Dr. Virginia Vitzthum's research focuses on women's reproductive functioning and how it differs between individuals and across populations around the world. This work has direct implications for improving women's health including reducing breast cancer, depression, autoimmune diseases, and other hormone related disorders; treating infertility and preventing early pregnancy loss; and developing more effective contraceptives with fewer side effects. In 2012, Vitzthum was elected a Fellow of the American Association for the Advancement of Science for her contributions to understanding the causes and consequences of female reproductive variation.

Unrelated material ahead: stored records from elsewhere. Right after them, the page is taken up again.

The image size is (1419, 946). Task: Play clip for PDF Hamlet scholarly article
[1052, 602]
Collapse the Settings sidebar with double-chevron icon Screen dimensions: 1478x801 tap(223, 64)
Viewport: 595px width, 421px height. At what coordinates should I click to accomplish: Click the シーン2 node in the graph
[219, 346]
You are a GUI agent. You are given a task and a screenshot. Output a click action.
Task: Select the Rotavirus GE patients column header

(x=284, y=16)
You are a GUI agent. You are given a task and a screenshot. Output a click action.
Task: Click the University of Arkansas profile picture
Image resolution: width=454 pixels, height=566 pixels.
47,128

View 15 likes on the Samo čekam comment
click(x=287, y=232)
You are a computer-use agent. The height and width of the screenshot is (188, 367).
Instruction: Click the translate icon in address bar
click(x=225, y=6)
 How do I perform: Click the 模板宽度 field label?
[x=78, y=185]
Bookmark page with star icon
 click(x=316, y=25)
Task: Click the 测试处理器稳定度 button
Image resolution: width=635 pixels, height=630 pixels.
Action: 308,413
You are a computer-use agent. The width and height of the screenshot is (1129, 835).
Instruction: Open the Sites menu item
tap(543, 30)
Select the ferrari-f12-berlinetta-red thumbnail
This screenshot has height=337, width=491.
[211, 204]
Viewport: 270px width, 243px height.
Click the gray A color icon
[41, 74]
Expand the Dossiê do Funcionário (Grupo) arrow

Starting in the mid-1990s, Vitzthum has directed Project REPA— a long-term study of hormonal variation, fertility, and health in highland Bolivian women. The project investigated a then unresolved paradox: how is it that US women who undertake an exercise program often cease ovulating and become infertile, whereas women in less-developed countries may have many children despite ongoing strenuous physical labor? Vitzthum found that despite the arduous conditions, Bolivian women conceived with hormone levels only about 2/3 those of US women. These observations support Vitzthum's "Flexible Response Model" of how women's reproductive systems respond to environmental cues. Vitzthum and her collaborators at the Bolivian Institute for High Altitude Biology are continuing to study this same sample of Bolivian women as they age (they are now in their late 40s) and experience menopause, with major data collection in 2011 and further research ongoing.
In 2007, Vitzthum began a study comparing reproductive hormone levels of women who grew up in East Germany versus West Germany during the Cold War. Surprisingly, despite living in less luxurious conditions, the East Germans had higher hormone levels than the West Germans. In another study, she found that central Asian nomadic herders had even higher hormone levels—in fact, theirs were the highest ever recorded. Vitzthum and her colleagues at the Max Planck Institute and Indiana University Purdue University–Indianapolis (IUPUI) are investigating whether dietary and genetic variation might explain these differences.
Vitzthum has recently begun a collaborative study of women in the Arctic, where there is nearly continuous darkness for several months around mid-winter and nearly continuous daylight for several months around mid-summer. She and her colleagues hope to learn how these extreme light patterns—which are in some ways similar to those seen in shift workers around the world—affect immune functioning, hormone levels, depression, and sleep patterns.
Vitzthum's research has received support from the National Science Foundation, the Fulbright Scholar Program, and private foundations and organizations.